MATERIALS AND METHODS
C2Bbe1 cells.C2Bbe1 cells (ATCC) were maintained in Dulbecco’s modified Eagle’s medium (DMEM) supplemented with 0.01 mg/ml human transferrin (Sigma) and 10% fetal bovine serum (FBS). Cells, 2.5 × 104 cells/well, were plated on 96-well plates previously coated with human placental collagen, type IV (Fig. 1 to 3 and 4G). The cultures were incubated for 4 days prior to infection, with a medium change every day. For Fig. 3C and 4C, 6.0 × 104 cells/well were seeded in 24-well plates on rat tail collagen-coated wells, and for Fig. 4F and 5C, F, and H, 8.0 × 104 cells/well were seeded on acid-washed glass coverslips in 24-well plates 24 h prior to infection.
hIE cells.Human ileal enteroids (HIE5) were originally cultured from normal healthy ileal tissue from one patient acquired from surgical resection, as previously described (17). For continuous culture, human ileal enteroids were maintained in Matrigel domes in human complete crypt culture medium (hCCCM): 50% Wnt3a conditioned medium (CM), 10% R-spondin-1 CM, 10% noggin CM, 1× B-27 supplement, 10 mM HEPES, 1× Glutamax, 1× antibiotic-antimycotic, 1 mM N-acetyl-l-cysteine (Sigma), 10 μM Y-27632, 50 ng/ml epidermal growth factor (EGF; Peprotech), 10 nM gastrin (Sigma), 50 ng/ml fibroblast growth factor 2 (basic fibroblast growth factor; Peprotech), 100 ng/ml insulin-like growth factor 1 (BioLegend), and 10 mM nicotinamide in DMEM. CM production and quality control were performed as previously described (17). All medium components were from Thermo Fisher Scientific, except where noted.

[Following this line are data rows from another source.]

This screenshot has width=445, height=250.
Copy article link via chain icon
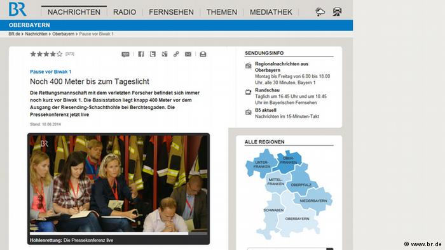point(176,54)
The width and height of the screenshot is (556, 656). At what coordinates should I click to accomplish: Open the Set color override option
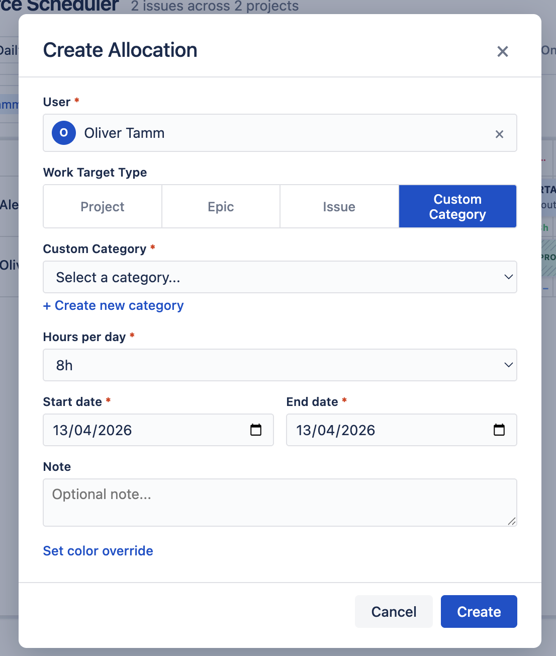(98, 551)
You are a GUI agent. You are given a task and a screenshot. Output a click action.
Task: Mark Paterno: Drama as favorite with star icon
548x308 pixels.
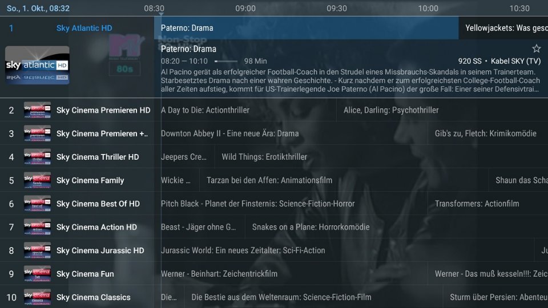point(536,48)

Monolayers of hIE cells derived from human ileal enteroids were generated as previously described (17). Briefly, human ileal enteroids were removed from Matrigel using cell recovery solution (Thermo Fisher Scientific), dissociated in 0.05% trypsin at 37°C for 5.5 min, quenched with DMEM containing 10% FBS, 10 mM HEPES, and 1× Glutamax, and mechanically dissociated with a pipette. Cells were passed through a 40-μm cell strainer, centrifuged at 400 × g for 5 min, and resuspended in hCCCM. Cells, 3.0 × 105 cells/well, were plated on 96-well plates previously coated with human placental collagen, type IV (Sigma), for all experiments except for those shown in Fig. 4D and 5A, D, and G, where 1.8 × 105 cells/well were plated on μ-slide angiogenesis slides (Ibidi). The medium was changed to hCCCM lacking nicotinamide, Y-27632, and antibiotics 1 day after seeding. The cultures were incubated for 5 days prior to infection, with medium changes every 2 days.
mIE cells.Mouse enteroids were derived from ileal tissues. WT C57BL/6N mice were purchased from Charles River (stock number 027). Casp1/11−/− and Casp11−/− mice were obtained from Genentech (13), while Casp1−/− (63) mice were a kind gift from Isabella Rauch and Russell Vance. All mice were repeatedly backcrossed on the C57BL/6N background and were housed under specific-pathogen-free conditions. Mouse enteroids were cultured in Matrigel domes in mouse complete crypt culture medium (mCCCM): 50% CM containing Wnt3a, R-spondin-3, and noggin derived from L-WRN cells (ATCC) in advanced DMEM/F12 supplemented with 1× Glutamax, 10 mM HEPES, 1× penicillin streptomycin, 1× B-27 supplement, 1× N-2 supplement, 1.25 mM N-acetyl-l-cysteine (Sigma-Aldrich), 10 mM nicotinamide (Sigma), 50 ng/ml murine epidermal growth factor, 0.5 μM A83-01 (Tocris), 10 μM SB 202190 (Sigma-Aldrich), and 10 μM Y-27632 (AbMole). All medium components were from Thermo Fisher Scientific, except where noted.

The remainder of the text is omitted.